London Helvecia
- Full name: London Helvecia Futsal Club Ladies
- Nickname: Helvecia
- Founded: 2007
- Ground: London, England
- Chairman: Virgílio Guimarães
- Coach: Enrique Guillen
- League: National Futsal Series
- 2025/2026: Overall table: 4th Playoffs: Semifinals
- Website: http://www.londonhelveciafutsal.com/
| Home colours | Away colours |

= Helvécia Futsal Club =

London Helvecia is a futsal club based in London, England (United Kingdom). Founded in 2007, they compete in the FA National Futsal Series, the top division of English Futsal.

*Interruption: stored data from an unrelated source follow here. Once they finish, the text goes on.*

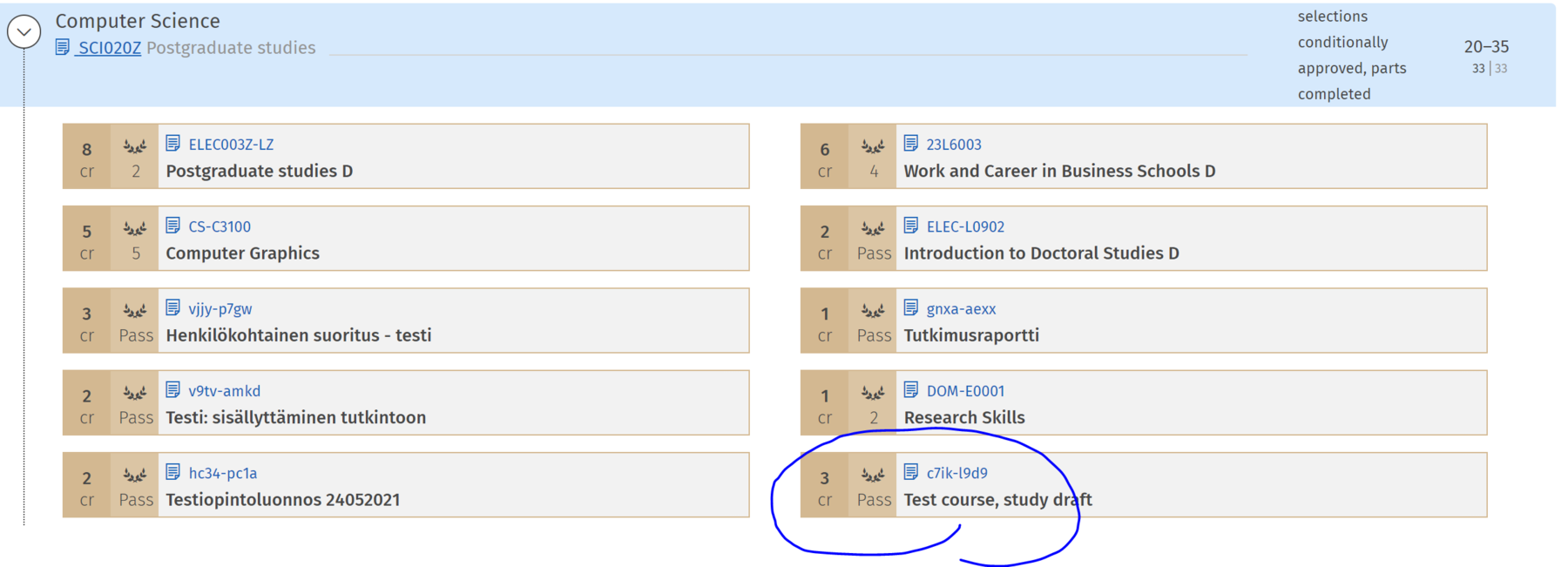
Task: Click laurel grade icon for Research Skills
Action: [873, 394]
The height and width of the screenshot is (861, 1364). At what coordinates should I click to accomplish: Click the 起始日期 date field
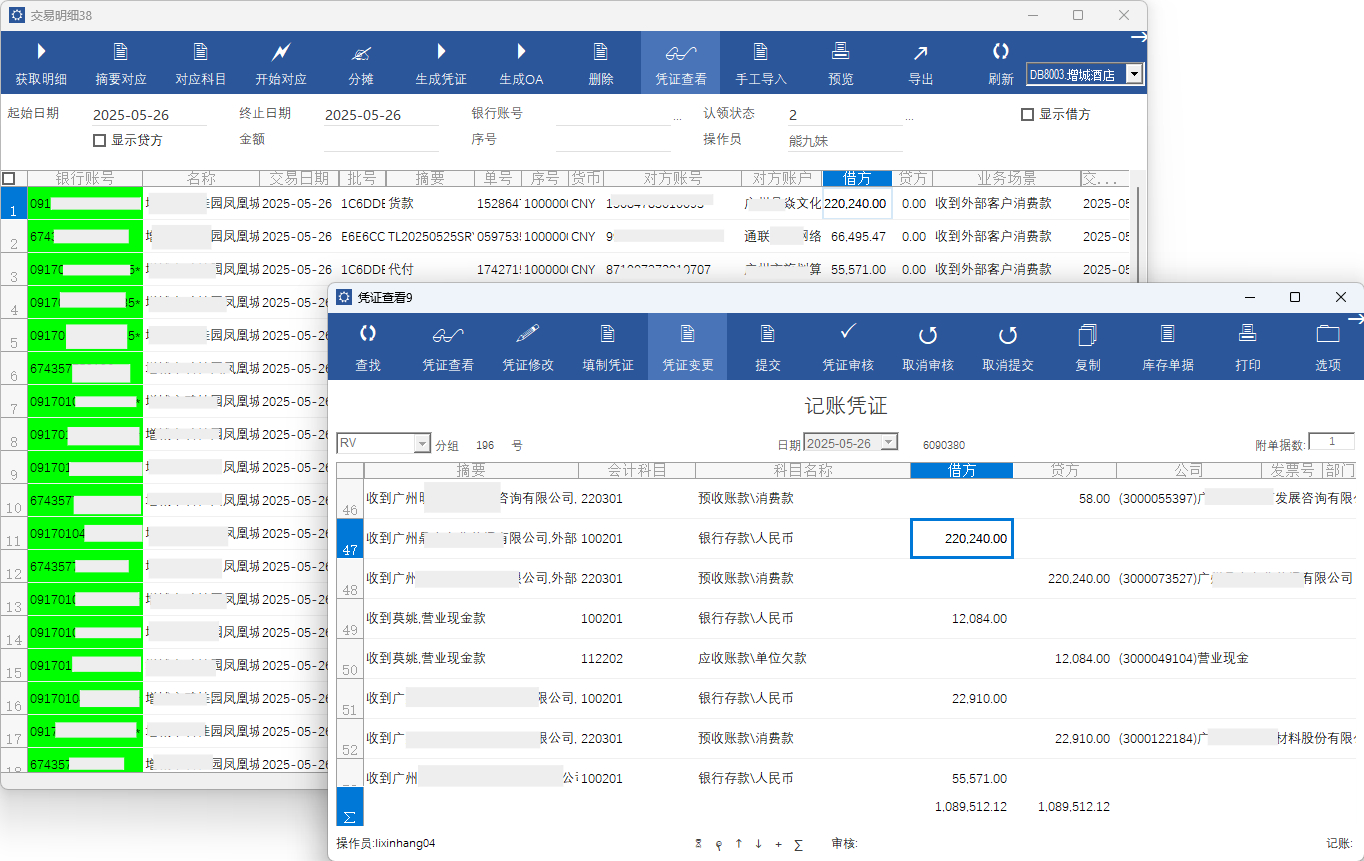click(x=148, y=115)
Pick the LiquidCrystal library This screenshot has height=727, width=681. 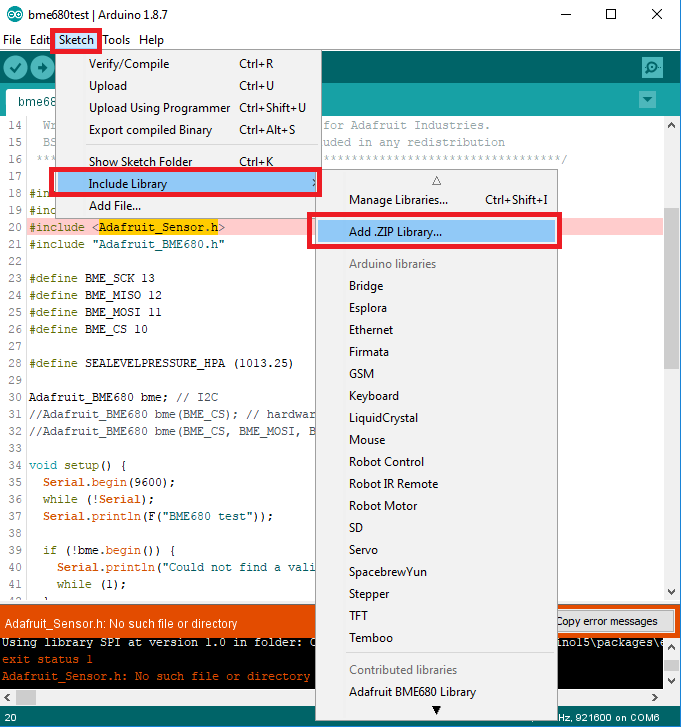tap(383, 418)
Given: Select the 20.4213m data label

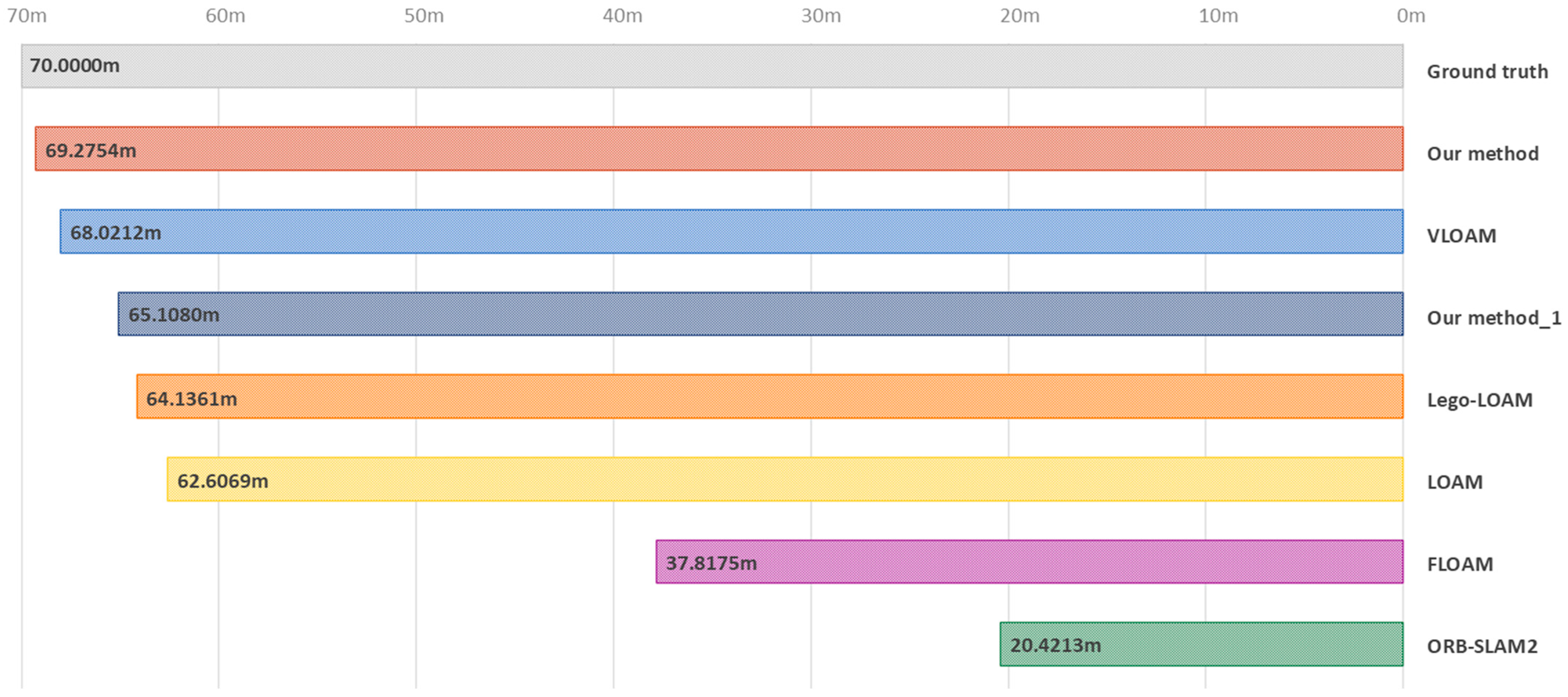Looking at the screenshot, I should (1056, 645).
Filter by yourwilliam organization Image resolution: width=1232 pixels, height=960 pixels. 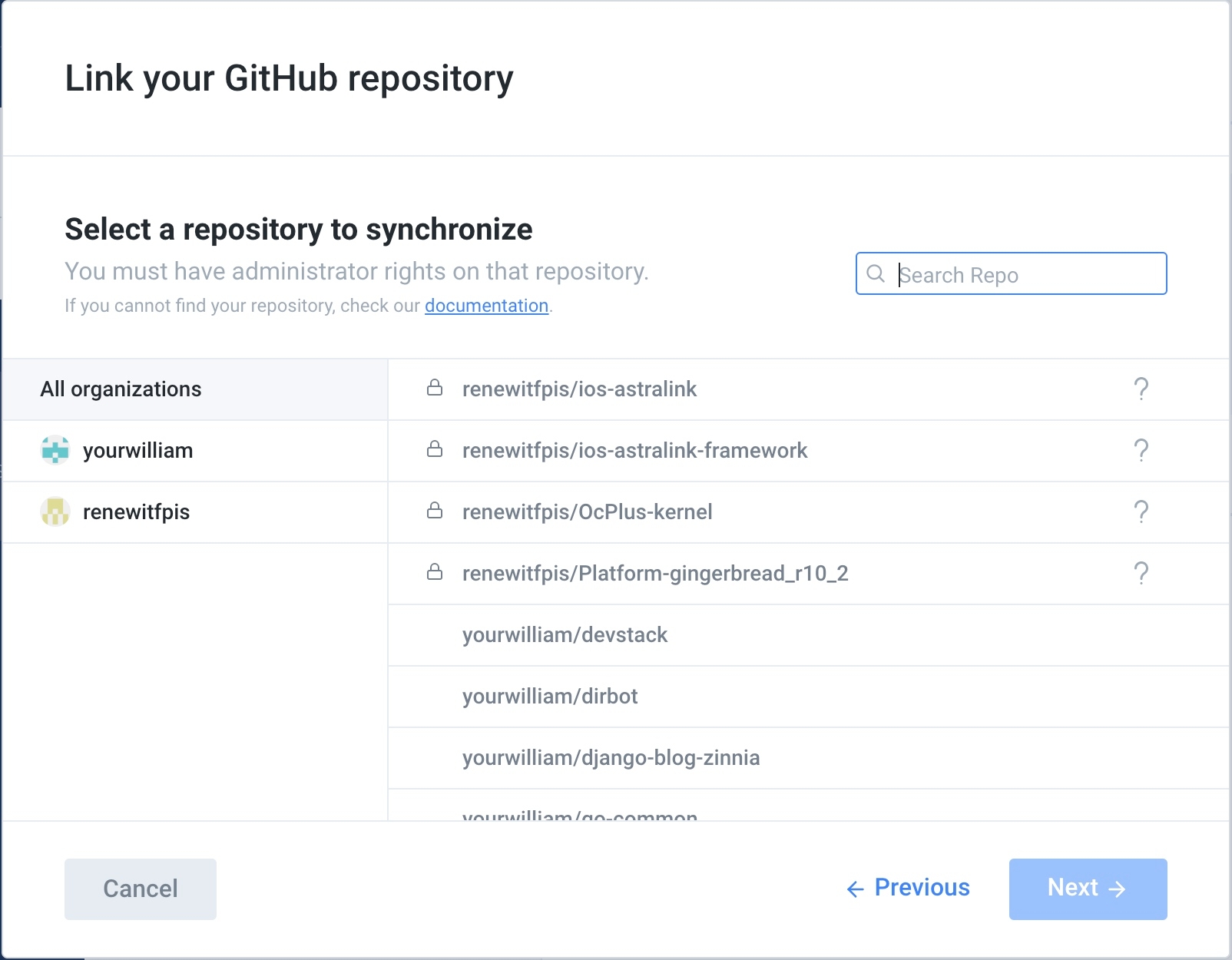pos(138,451)
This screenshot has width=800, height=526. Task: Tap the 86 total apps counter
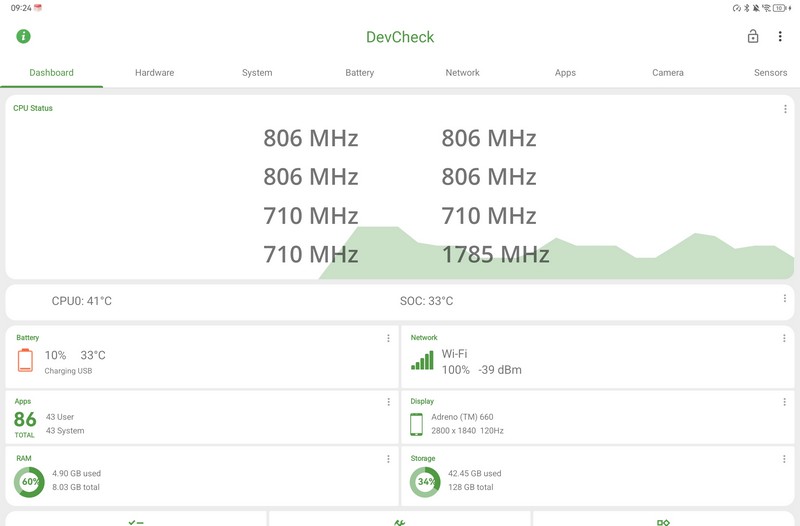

Helvecia are the most successful Futsal club in England, having won 9 league titles, 6 FA cups and have represented England in the UEFA Futsal cup / Champions League more times than any other English club.

Helvecia won their first major honour in 2008, complete a league and FA Futsal cup double. During the 2008/09 season Helvecia qualified for the then UEFA Futsal Cup (now Champions League) for their first time. Though Helvecia have yet to proceed past the preliminary rounds they have represented England 9 times in the competition.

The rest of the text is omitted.